Key methods available for customization:
| Method | Purpose |
|---|---|
validate() | Run validation and return metrics |
build_optimizer() | Construct the optimizer |
save_model() | Save training checkpoints |
get_model() | Return the model instance |
get_validator() | Return the validator instance |
get_dataloader() | Build the dataloader |
preprocess_batch() | Preprocess input batch |
label_loss_items() | Format loss items for logging |
For the full API reference, see the BaseTrainer documentation.

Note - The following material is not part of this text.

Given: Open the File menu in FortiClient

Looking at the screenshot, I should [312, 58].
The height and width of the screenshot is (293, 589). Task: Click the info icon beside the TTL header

Yes, for simpler customizations, callbacks are often sufficient. Available callback events include on_train_start, on_train_epoch_start, on_train_epoch_end, on_fit_epoch_end, and on_model_save. These allow you to hook into the training loop without subclassing. The backbone freezing example above demonstrates this approach.
If your change is simpler (such as adjusting loss gains), you can modify the hyperparameters directly:
model.train(data="coco8.yaml", box=10.0, cls=1.5, dfl=2.0)
For structural changes to the loss (such as adding class weights), you need to subclass the loss and model as shown in the class weights section.